Motion compensated temporal filters, on the other hand, utilize crosscorrelations along the direction of motion. However this requires the estimation of the displacement vector field (DVF) from the noisy frames. Nevertheless, when it is available, or it can be estimated, a motion compensated temporal filter can be seen to belong in the class of multiple input filters. Huang and Tsai41 proposed one of the first techniques by doing simple averaging of the frames. For the reasons mentioned earlier, however, averaging of the frames is not an effective form of temporal processing.
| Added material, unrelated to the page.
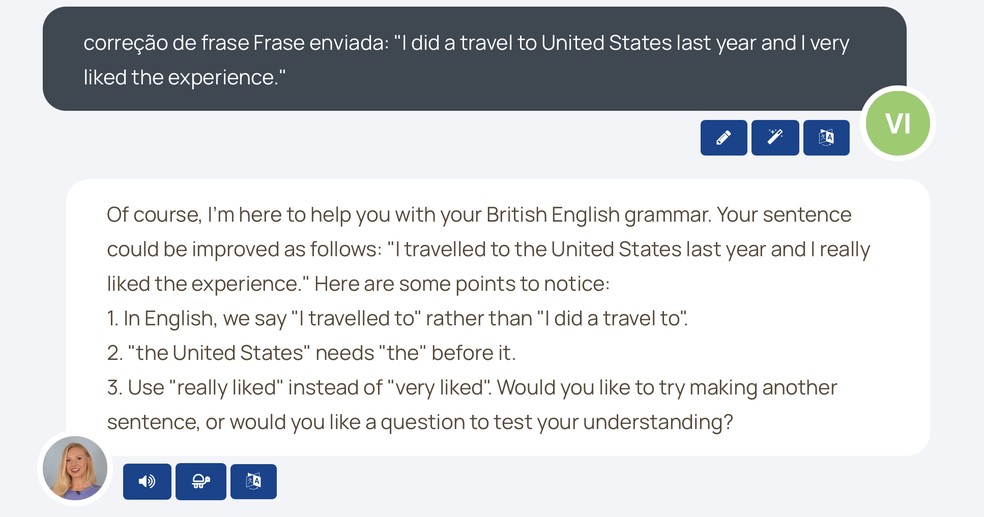Play slow audio with the turtle icon
Image resolution: width=984 pixels, height=517 pixels.
coord(200,481)
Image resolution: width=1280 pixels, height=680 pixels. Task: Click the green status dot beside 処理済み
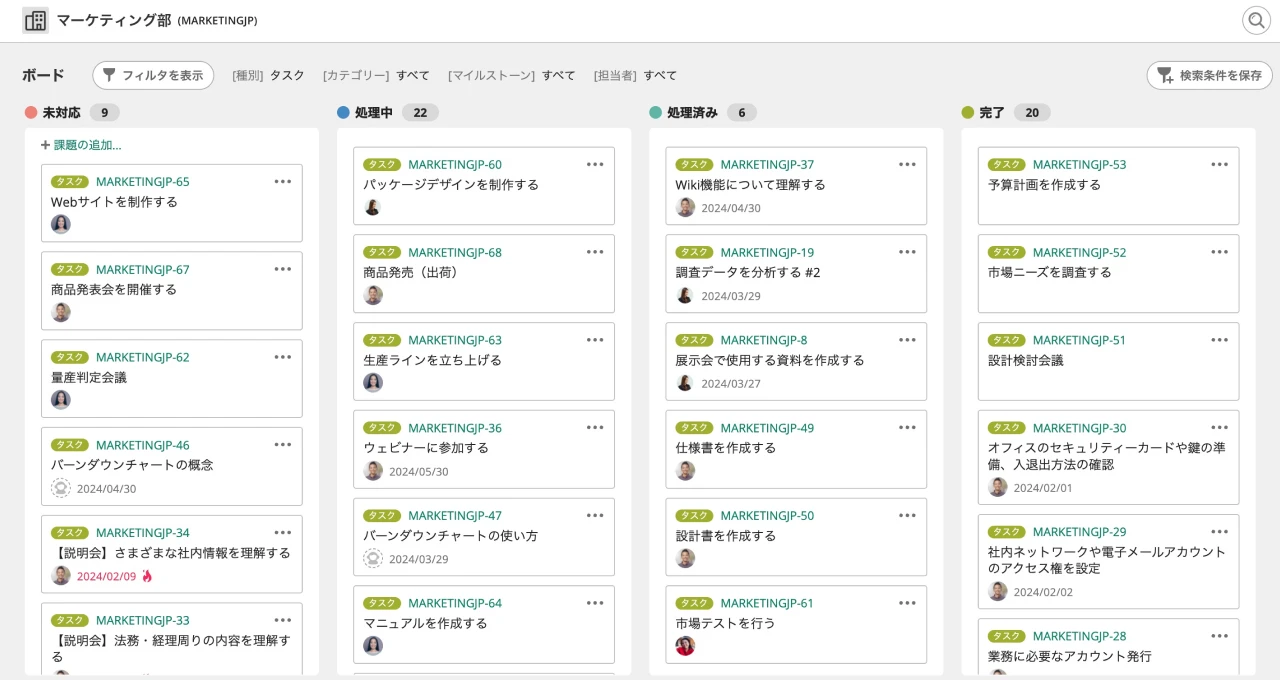tap(654, 112)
Dubois and Sabri20 first looked at image sequence filtering for a videoconferencing application by proposing a nonlinear recursive filter to operate on motion compensated frames. Because the motion estimator they used did not take into account the presence of noise, the results were not as good for the very noisy environments as for low noise environments. To combat this problem, Katsaggelos et al.,50 proposed a 3-D separable recursive motion-compensated spatio-temporal filter to utilize correlations not just in the temporal domain but also correlations in the spatial domain as well. The correlation coefficients were calculated for the steady state case, thus assuming that the image intensity field is stationary. To avoid this problem, an edge adaptive motion compensated spatio-temporal filter was proposed in51, where the response of the filter is tuned to spatial edge information and motion compensation prediction error. Now, however, the performance of their estimator, is also tied to the performance of the edge detector in noisy environments. Brailean and Katsaggelos5,6 have proposed a novel method for filtering image sequences in additive white Gaussian noise (AWGN) by proposing a robust motion estimator that performs well in noisy environments. In addition, an extended Kalman filter is used to filter the motion compensated image sequence. Both estimators are based on the use of doubly stochastic Markov models driven by a Gibbs distribution33 for the expression of the motion and intensity field.7


All of these image sequence filtering techniques described thus far have been formulated for sequences degraded by AWGN. Although these methods may arguably be applied to the problem at hand, they cannot correctly model the underlying quantum–limited imaging processes. For example, Singh72 used a recursive technique to perform motion-compensated enhancement of cardiac fluoroscopy image sequences. His technique follows from an incremental Kalman filtering-based method for estimating the motion field and the intensity field separately. Though he obtained good results on clinical sequences simulated with white Gaussian noise, Singh discussed the fact that X-ray images are known to have signal-dependent Poisson noise and that there is a need for temporal versions of filters for these types of noise.


3.4.2. Motion Estimation


While there have been numerous algorithms for registering angiographic images (see, for example,78,79), these methods assume that there is no noise in the images. The estimation of the DVF by specifically taking into consideration the presence of noise have only recently been considered, with the majority of the work confined to the additive white Gaussian noise (AWGN) environment. The beginnings of these works resulted primarily in maximum likelihood approaches to estimate the motion field whereby Gaussian assumptions are made to make the problem more tractable.58,61,64 Anderson and Giannakis2 considered the use of higher order cumulants for estimating the DVF in correlated Gaussian noise. Abdelqader and Rajala1 took into consideration a priori knowledge of the motion field by using Gibbs distribution and applying a mean field annealing technique to noisy sequences in order to obtain the result. Konrad and Dubois53 also used a Gibbs distribution in their characterization of the DVF, but solved for the solution using MAP and minimum expected cost methods. Brailean and Katsaggelos7 treated the problem recursively and obtained MAP estimates of the motion field from noisy sequences using an extended Kalman filter.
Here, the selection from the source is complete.